IGLESIA DE CRISTO OBRERO Eladio Dieste By Ryan Saks

Firm Brief Eladio Dieste was an engineer turned architect who practiced in the mid-20th century in Latin America. Through his engineering and construction firm Dieste & Montañez S.A., Dieste applied innovative forms and construction methods to common building materials and building types1. As a structural engineer, he was able to push the known limits of brickwork structure subject to bending while entwining a sense of power and poetry into his architecture2. His engineering education offers him the qualifications needed to equally honor the technical and the artistic concerns of his work.
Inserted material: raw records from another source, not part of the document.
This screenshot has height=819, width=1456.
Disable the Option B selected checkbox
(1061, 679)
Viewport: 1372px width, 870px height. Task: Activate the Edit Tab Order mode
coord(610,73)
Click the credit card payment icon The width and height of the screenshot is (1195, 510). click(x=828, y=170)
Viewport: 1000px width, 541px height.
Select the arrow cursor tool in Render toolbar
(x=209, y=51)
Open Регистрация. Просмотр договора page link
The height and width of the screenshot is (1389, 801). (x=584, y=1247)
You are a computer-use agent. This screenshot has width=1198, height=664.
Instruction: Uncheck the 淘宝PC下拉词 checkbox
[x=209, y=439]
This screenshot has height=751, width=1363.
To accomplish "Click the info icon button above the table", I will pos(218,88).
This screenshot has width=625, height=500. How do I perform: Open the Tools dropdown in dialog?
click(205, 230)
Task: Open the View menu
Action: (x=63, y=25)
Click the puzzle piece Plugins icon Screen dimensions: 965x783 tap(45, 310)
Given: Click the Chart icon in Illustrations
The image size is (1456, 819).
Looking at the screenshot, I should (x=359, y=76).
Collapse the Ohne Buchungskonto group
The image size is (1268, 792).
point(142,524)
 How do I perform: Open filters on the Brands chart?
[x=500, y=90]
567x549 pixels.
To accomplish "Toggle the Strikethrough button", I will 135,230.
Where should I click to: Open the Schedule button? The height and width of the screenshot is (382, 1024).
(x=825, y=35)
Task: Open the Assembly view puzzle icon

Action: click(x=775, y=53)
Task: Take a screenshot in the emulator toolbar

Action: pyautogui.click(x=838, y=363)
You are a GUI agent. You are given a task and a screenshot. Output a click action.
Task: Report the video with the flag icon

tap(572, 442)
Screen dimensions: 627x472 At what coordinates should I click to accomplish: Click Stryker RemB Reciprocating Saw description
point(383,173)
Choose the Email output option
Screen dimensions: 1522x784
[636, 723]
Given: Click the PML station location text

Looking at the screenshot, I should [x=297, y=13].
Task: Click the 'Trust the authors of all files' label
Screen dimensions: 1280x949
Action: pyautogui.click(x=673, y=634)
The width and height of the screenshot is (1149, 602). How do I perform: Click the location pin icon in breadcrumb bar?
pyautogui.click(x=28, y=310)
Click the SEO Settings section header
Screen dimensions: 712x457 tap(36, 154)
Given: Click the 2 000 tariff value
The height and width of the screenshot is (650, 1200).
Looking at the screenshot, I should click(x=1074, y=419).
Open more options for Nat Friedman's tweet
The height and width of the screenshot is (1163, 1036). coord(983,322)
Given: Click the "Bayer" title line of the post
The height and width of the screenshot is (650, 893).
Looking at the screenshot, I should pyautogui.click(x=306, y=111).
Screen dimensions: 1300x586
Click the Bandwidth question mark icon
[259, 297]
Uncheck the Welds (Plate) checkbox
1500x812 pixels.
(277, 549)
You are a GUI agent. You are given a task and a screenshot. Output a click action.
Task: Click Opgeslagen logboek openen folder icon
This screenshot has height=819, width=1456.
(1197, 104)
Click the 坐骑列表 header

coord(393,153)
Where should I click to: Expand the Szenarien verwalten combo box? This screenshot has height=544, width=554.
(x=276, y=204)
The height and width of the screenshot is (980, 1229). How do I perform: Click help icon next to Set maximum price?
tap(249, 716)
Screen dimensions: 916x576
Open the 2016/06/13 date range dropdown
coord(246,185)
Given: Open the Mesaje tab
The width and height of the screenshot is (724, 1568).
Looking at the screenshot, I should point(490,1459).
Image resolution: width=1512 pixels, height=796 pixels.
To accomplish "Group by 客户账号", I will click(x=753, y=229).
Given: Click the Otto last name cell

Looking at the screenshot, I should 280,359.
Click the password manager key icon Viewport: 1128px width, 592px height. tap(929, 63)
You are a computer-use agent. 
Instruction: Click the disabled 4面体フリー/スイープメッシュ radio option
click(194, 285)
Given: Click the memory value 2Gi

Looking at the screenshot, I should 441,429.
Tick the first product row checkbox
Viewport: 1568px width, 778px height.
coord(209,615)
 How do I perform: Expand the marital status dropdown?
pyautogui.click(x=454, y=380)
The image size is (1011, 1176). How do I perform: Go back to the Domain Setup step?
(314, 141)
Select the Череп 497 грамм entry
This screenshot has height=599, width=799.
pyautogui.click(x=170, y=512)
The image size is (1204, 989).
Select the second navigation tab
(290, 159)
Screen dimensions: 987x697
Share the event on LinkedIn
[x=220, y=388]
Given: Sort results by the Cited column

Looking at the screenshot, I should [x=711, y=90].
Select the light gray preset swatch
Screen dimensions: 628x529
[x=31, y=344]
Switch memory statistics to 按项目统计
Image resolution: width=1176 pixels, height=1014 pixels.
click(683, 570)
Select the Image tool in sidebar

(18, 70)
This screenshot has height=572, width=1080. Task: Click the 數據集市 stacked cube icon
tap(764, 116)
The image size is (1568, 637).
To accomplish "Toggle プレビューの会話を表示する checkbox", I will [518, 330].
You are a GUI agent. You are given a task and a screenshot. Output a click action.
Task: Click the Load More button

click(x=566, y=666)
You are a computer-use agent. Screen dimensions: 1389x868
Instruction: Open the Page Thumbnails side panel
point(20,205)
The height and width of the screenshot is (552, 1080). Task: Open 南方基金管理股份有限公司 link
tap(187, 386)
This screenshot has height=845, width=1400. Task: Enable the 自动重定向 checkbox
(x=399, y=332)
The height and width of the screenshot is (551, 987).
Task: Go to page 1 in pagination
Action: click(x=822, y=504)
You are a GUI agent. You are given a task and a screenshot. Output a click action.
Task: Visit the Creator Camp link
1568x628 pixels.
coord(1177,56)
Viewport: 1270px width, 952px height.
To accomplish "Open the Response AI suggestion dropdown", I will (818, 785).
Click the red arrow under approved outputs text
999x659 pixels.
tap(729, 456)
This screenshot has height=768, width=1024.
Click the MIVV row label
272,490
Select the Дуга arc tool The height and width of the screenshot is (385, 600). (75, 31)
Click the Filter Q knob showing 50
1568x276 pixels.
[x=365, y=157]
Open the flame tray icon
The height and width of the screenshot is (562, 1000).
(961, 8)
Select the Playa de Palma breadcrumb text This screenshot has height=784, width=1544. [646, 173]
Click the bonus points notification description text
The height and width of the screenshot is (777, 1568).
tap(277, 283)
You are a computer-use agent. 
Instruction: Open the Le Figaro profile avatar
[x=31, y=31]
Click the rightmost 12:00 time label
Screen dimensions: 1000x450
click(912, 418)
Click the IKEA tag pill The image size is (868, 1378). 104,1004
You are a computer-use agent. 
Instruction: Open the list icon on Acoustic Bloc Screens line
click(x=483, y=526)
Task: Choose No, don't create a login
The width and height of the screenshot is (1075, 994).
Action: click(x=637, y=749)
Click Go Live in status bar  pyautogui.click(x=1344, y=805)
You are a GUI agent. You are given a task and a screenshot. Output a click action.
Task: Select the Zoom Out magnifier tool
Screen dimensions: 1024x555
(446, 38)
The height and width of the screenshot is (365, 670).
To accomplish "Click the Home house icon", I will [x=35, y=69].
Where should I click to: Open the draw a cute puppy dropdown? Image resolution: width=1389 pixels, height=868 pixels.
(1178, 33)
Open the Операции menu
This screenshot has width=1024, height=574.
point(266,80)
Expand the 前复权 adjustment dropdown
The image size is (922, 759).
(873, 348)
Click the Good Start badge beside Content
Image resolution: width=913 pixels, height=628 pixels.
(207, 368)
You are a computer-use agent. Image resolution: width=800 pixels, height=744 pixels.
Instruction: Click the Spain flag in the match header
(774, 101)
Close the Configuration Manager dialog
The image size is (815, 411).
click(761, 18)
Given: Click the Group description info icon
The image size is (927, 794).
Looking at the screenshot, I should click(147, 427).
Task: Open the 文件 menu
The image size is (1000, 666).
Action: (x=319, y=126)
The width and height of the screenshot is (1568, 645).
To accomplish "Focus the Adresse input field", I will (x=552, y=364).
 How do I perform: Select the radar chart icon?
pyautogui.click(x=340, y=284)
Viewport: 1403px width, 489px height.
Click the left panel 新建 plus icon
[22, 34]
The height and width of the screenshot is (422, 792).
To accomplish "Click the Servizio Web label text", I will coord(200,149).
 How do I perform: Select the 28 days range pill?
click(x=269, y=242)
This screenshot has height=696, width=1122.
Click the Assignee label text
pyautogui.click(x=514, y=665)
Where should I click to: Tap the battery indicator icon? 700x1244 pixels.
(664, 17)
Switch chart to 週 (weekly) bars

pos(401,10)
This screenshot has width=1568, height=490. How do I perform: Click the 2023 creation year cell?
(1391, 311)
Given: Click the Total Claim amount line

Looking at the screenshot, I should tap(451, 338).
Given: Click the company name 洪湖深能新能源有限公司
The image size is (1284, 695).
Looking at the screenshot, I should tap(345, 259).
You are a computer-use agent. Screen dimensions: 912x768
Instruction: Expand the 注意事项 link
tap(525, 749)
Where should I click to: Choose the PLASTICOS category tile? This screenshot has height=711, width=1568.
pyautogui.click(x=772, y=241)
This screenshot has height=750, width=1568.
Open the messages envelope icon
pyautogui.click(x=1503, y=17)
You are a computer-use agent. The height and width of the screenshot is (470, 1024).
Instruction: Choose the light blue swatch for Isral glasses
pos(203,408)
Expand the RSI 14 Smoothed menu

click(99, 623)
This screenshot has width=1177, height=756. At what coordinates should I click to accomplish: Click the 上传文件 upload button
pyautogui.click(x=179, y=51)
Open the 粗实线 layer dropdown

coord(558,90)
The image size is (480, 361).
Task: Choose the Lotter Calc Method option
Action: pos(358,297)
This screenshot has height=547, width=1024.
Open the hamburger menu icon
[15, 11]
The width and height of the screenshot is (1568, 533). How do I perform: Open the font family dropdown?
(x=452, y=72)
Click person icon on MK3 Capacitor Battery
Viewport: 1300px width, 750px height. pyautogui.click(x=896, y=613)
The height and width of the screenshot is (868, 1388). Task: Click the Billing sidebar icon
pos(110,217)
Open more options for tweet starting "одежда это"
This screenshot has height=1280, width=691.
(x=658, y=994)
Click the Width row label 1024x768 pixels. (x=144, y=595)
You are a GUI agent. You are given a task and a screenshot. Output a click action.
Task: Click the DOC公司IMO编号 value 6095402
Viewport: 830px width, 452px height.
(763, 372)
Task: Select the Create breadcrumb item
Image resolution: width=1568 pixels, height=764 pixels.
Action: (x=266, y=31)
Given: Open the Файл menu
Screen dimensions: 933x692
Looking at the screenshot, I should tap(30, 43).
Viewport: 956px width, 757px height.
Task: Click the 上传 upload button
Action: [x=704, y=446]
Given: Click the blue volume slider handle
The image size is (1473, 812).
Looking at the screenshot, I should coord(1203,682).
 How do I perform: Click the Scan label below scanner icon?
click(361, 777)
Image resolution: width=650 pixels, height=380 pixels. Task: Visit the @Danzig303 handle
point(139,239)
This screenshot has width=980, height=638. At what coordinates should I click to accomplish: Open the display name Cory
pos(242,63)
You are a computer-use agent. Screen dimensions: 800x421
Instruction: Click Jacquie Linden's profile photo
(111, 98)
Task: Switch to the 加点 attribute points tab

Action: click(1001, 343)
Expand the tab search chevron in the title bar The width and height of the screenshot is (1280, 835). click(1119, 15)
Faced with the constraints of limited economic resources in his country, Dieste saw the brick’s potential to have the same “accuracy, efficiency, prefabrication, consistency and analytical rigor” as concrete while remaining more economic3. Dieste produced truly tectonic architecture in the sense that his structures clearly display the structural systems that make them. Eladio Dieste did not partake in the frivolous addition of elements that do not have structural, load-bearing purposes in interior spaces. Not only does he not need additional elements to convey the narrative in his architecture, Dieste strives to push engineering boundaries to further reduce the number of necessary load-bearing elements while still maintaining that same essence4.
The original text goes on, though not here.